と唱え、少女の頭に手を置くと青白い光が頭の中に入って行き、記憶を消去する魔法が掛けられました。

 「これで良し。目覚めたとき、この者は一日中森を彷徨ったと思うであろう。それでは、私が人間の姿になり、この者をアルスの国が城ミハエル城に送り届ける。それで良いか。」

 魔王が言うと、皆は、

 「御意に。」

と答えました。

 ひとまず落ち着いたところで、魔王は思いきって言いました。 

 「ところで、皆の者。余、個人の考えであるが、これからは、魔族も人間と交流を持ち、お互い和平の道を探るのも良いと思うのだが、いかがであろう。」

 魔王の期待とは裏腹に、皆の反応は良いものではありませんでした。

 「魔王様、それは成りません。彼の、ベルゼビュートの屈辱をお忘れですか。人間どもを信用してはなりません。我らは距離を取り、境界を明確にすることで平和が維持されてきたのです。そもそも人間どもの国も含めこの地一帯は元々我々の物だったのです。それを後から来て奪って行ったのは奴らなのですぞ。」

 サタナチアが口を開くと、皆が頷きました。

 「それは余も知っている、しかしそれらは昔のことではないか。ベルゼビュートの屈辱も3000年も前の事であろう。我らが人間よりも20-30年かそこら長生きだとしても、我らにとっても彼らにとっても太古のことではないか。」

 「魔王様は甘すぎる。聡明ながら、些か他を信用しすぎる嫌いがおありになる。それは決して悪いことではありませんが…。良いですか、3000年前のアルス国と我が国ハデス国との大戦、我が国ではベルゼビュートの屈辱と呼ばれている戦ですが、その折りに勇者アルスとベルビュート7世様がご子息アスタロト5世様が剣を交えた際の魔剣デアボロスが今もこの城の宝物庫に眠っております。結果はご存じの通り、ハデス国の当時の城での最終決戦に於いて勇者アルスの剣によって、王とその子息を失い、我が国は敗北を喫したのであります。その戦で、我が国の国境は大きく後退しました。当時、王位はベルゼビュート7世様の従兄弟のベヒモス10世様が継いだと記録にあります。それより後、さらに幾つかの小さな戦を以て前進と後退を繰り返して来たのです。そして、800年ほど前、ヨル川を今に至る境界に定めてから、我らは守りに徹し、沈黙と人間どもの我らに対する怖れを以てやっと平穏が得られたのです。やつらに隙を見せてはなりません。さらに申し上げれば魔剣デアボロスは、アルスの聖剣とやらとは違い、初代ルシフェル1世様ご本人の御剣で御座いまして、代々の魔王もくしくは皇太子に受け継げらてきた由緒正しい…。」

 サタナチアの講義が長くなりそうなので、魔王は、

 「解った。そなたの言うことも尤もだ。余としては魔族の安寧が一番だ。努力する。」

と答えました。 

 「出過ぎた真似をお許しください。しかし、それでこそ魔王様に御座います。」

 「では、これにて議事を終えよう。余は、夜が明け頃合いを見てアルスの国に向かうが良いであろうか。」

 「御意に。」

 

 夜が明け、太陽昇り、少し時が立ってから、魔王は城の中庭に立ちました。辺りには春の穏やかな風が吹いていました。その風が頬をなでるのを感じながら、魔王が一息気合いを入れました。すると、その背中から一対の漆黒の大きな翼が広がりました。
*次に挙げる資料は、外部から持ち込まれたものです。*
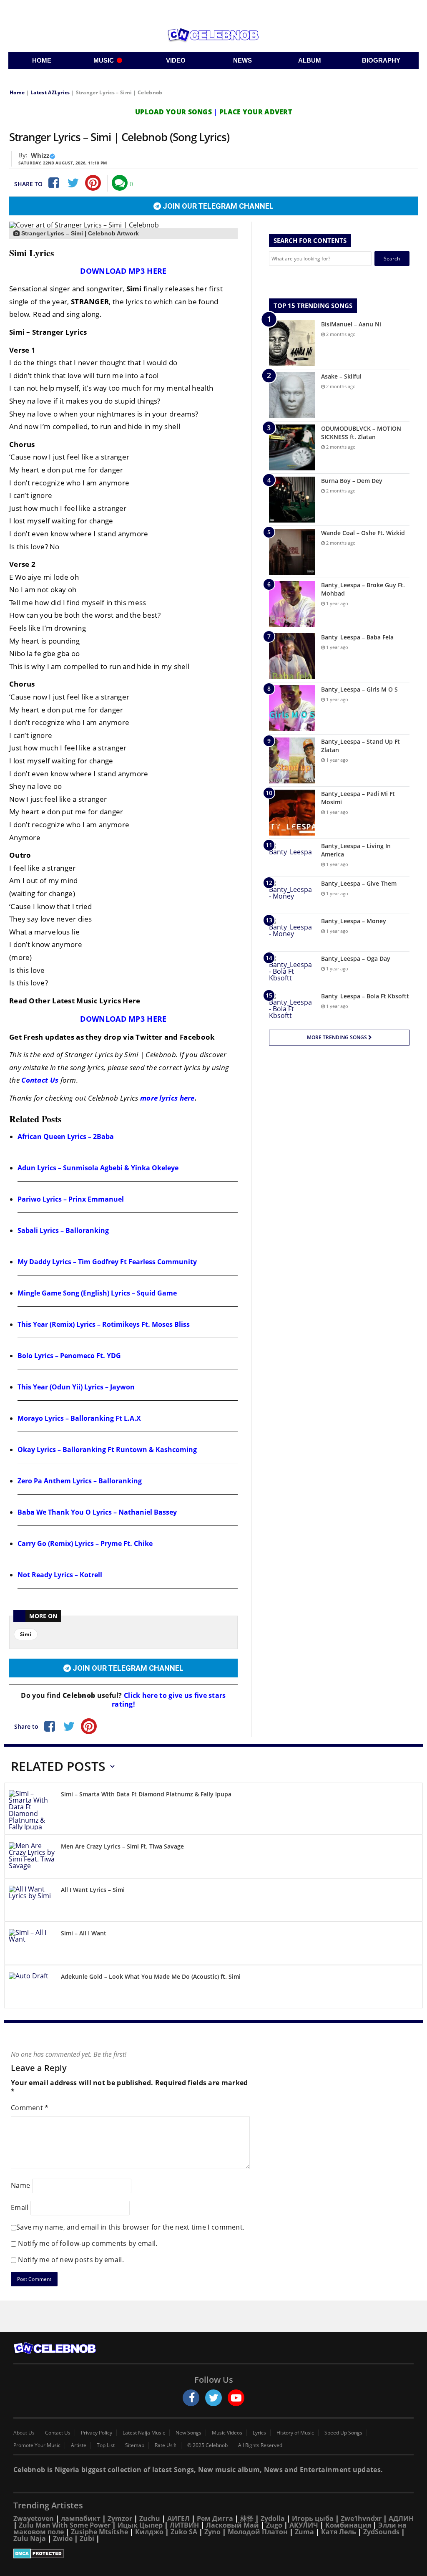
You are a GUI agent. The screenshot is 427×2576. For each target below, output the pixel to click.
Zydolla (273, 2518)
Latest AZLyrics (50, 92)
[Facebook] (53, 183)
 魔王は振り向いて、庭仕事をしていたサーベント達に、

 「それでは、留守をよろしく頼む。」 

と言いました。

 そしてその翼を一振りして、少女とその愛犬を抱えながら魔王は空高く飛び立っていきました。

 「かっこいい…。」

 魔物達は我らが君主がアルスの国向けて飛んでいくのを眺めていました。